I’ve been inspired by two recent talks describing the challenges of using instrumental variable (IV) methods. IV methods are used to estimate the causal effects of an exposure or intervention when there is unmeasured confounding. This estimated causal effect is very specific: the complier average causal effect (CACE). But, the CACE is just one of several possible causal estimands that we might be interested in. For example, there’s the average causal effect (ACE) that represents a population average (not just based the subset of compliers). Or there’s the average causal effect for the exposed or treated (ACT) that allows for the fact that the exposed could be different from the unexposed.

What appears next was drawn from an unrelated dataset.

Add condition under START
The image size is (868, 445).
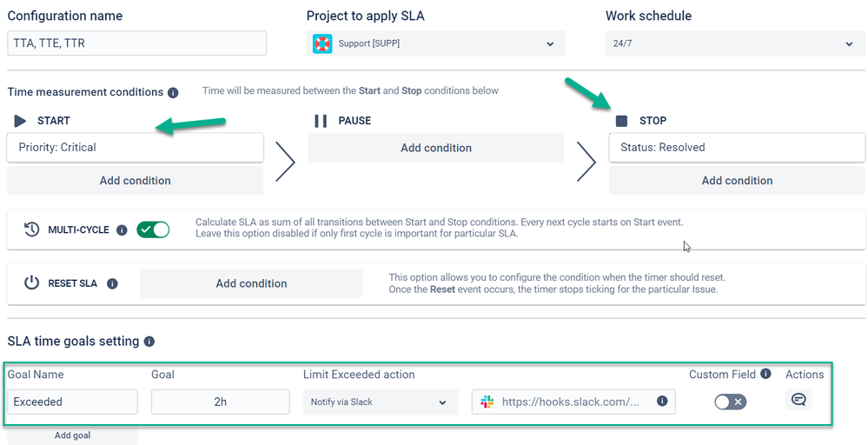click(135, 181)
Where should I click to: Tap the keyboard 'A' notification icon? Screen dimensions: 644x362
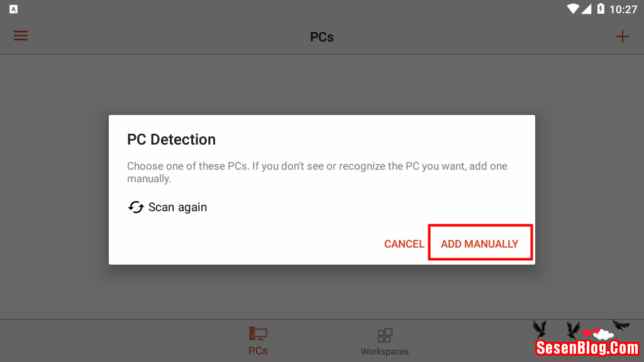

I thought it would be illuminating to analyze a single data set using different causal inference methods, including IV as well as propensity score matching and inverse probability weighting. Each of these methods targets different causal estimands, which may or may not be equivalent depending on the subgroup-level causal effects and underlying population distribution of those subgroups.
This is the first of a two-part post. In this first part, I am focusing entirely on the data generation process (DGP). In the follow-up, I will get to the model estimation.
Underlying assumptions of the DGP
Since the motivation here is instrumental variable analysis, it seems natural that the data generation process include a possible instrument. (Once again, I am going to refer to elsewhere in case you want more details on the theory and estimation of IV models. Here is an excellent in-depth tutorial by Baiocchi et al that provides great background. I’ve even touched on the topic of CACE in an earlier series of posts. Certainly, there is no lack of discussion on this topic, as a quick search around the internet will make readily obvious.)
The figure below is a variation on the directed acyclic graph (DAG) that is often very useful in laying out causal assumptions of a DGP. This particular figure is a type of SWIG: single world intervention graph. SWIGs, developed by Robins and Richardson, fuse the worlds of potential outcomes and DAGs.
Important things to note here:
There is an instrumental variable \(A\) that has a direct causal relationship only to the exposure of interest, \(T\). If the exposure is a particular medical intervention, think of the instrument as some kind of encouragement to get that treatment. Some people get the encouragement, others don’t - though on average folks who are encouraged are no different from folks who are not (at least not in ways that relate to the outcome.)
There is a confounder \(U\), possibly unmeasured, that is related both to potential outcomes and the exposure, but not to the encouragement (the instrument)! In the example below, we conceive of \(U\) as an underlying health status.
Exposure variable \(T\) (that, in this case, is binary, just to keep things simpler) indicates whether a person gets the treatment or not.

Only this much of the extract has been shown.